- **STATED EXERCISE**: Change "toolbar" to "sidebar" in the entries running from the line that contains "Image resolution: width=1512" through the end of the entries, inclusive. Give those lines again with nothing else altered.

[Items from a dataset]
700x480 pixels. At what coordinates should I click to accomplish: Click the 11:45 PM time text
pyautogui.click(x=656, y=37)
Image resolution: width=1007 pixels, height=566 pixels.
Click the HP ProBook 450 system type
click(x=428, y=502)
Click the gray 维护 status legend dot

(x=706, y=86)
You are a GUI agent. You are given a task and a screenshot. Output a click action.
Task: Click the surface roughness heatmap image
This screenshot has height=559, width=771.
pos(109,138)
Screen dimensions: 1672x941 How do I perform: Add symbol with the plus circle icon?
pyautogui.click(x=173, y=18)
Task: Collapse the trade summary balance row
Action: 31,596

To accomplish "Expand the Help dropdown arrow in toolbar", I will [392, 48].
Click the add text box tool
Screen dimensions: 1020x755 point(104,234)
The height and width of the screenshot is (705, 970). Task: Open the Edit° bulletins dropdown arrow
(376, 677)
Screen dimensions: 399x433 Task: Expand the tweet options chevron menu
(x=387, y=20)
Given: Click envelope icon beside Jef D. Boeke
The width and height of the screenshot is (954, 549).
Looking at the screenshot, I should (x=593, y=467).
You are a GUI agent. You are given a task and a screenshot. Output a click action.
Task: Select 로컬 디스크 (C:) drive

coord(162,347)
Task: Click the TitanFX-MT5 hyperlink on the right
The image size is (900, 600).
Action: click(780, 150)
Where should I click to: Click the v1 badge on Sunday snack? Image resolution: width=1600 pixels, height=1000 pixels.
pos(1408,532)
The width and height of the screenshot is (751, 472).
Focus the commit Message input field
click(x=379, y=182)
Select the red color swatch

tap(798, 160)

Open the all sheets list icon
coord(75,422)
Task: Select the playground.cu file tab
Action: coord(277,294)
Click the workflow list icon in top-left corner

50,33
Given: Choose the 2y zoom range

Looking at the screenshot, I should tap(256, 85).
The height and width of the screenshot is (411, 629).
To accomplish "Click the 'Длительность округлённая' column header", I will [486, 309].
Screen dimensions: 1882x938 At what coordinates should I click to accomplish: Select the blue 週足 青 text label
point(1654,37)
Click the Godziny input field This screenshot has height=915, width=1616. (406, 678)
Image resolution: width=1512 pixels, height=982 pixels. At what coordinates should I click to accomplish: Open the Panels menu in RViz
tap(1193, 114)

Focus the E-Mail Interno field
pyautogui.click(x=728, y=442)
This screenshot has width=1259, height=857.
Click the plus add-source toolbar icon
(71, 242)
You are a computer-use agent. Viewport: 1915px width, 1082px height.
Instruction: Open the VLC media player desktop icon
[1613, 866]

- **CORRECT OUTPUT**:
Image resolution: width=1512 pixels, height=982 pixels. At what coordinates should I click to accomplish: Open the Panels menu in RViz
tap(1193, 114)

Focus the E-Mail Interno field
pyautogui.click(x=728, y=442)
This screenshot has width=1259, height=857.
Click the plus add-source sidebar icon
(71, 242)
You are a computer-use agent. Viewport: 1915px width, 1082px height.
Instruction: Open the VLC media player desktop icon
[1613, 866]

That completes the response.